Like all of our Zymurgy events, Haze Craze will feature a curated tasting from each brewery as well as a panel discussion with brewers from each of the three breweries.

And there will be plenty to talk about. Hazy IPAs have become popular so quickly that there’s a lot of bullshit surrounding these types of beers. Cloudy beer is ostensibly supposed to indicate that the beer will drink with a softer touch, be less bitter, and have more of the fruity flavor of hops. But that isn’t always the case. Crystal clear beers can have those same qualities, and some hazy beers are actually just poorly made trash beers that shouldn’t be drank at all. Meanwhile, other breweries are raging against bitterness to hard that they’re creating IPA that is so far from bitter that it's become syrupy sweet.

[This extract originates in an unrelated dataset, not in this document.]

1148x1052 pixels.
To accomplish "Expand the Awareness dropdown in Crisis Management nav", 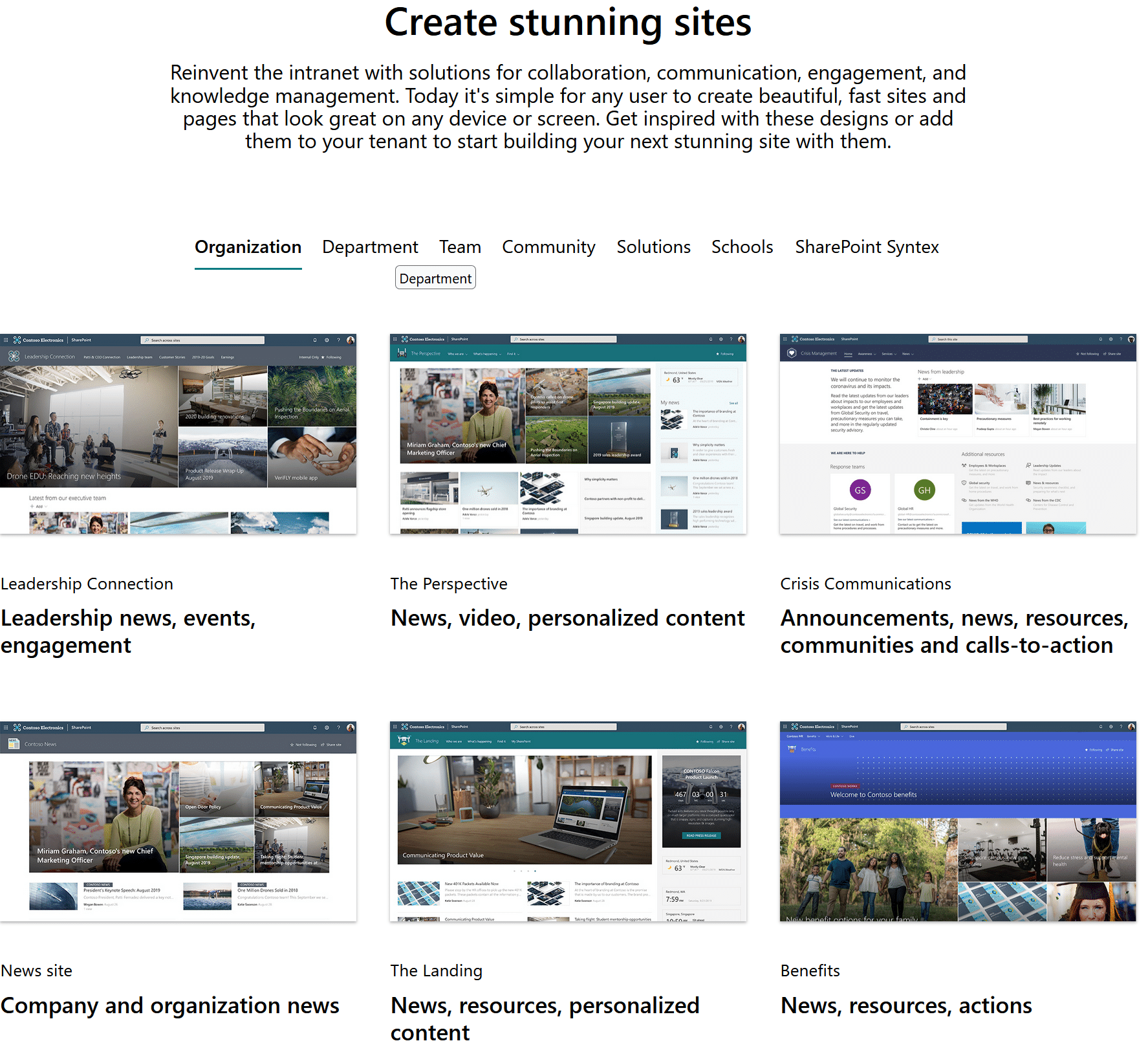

The haze in these beers is supposed to be naturally created by using higher protein grains like wheat and oats, massive amounts of oily hops, and special types of yeast. But some breweries are taking shortcuts and just throwing weird things like flour straight into the fermenter to artificially create the haze. That’s nasty, and so are tons of the beers being made under this hazy label.

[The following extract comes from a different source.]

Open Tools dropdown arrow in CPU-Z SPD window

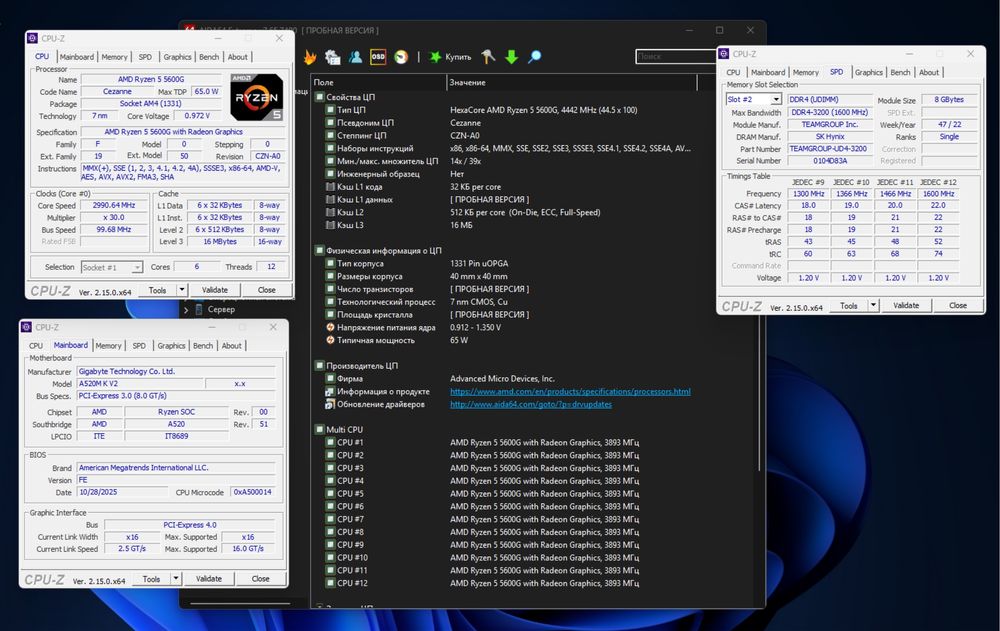[874, 305]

The breweries at this event are definitely not doing that gross shit, so let’s find out how they are making their wonderful hazies.

Steve Luke working his magic with uncured hops during wet hop season.
Steve Luke working his magic with uncured hops during wet hop season. Lester Black

People will line up for hours outside in Bellingham just to get a chance to buy some of Structures’ hazies. Modern Times, an employee-owned juggernaut of a brewery, is not only selling some of the country’s best hazy pale ales, they’re also selling an incredible volume of these beers which is an impressive feat. And Cloudburst Brewing is getting attention across the country for head brewer Steve Luke’s ability to make some of the juiciest, haziest beers imaginable while still maintaining a sense of balance. Luke is so good at coaxing flavor out of hops that I have started referring to him as the hop whisperer.

I can’t wait to drink these brewery’s beers while I get to hear what these brewers think about the hazy IPA trend. I hope you’ll join us too.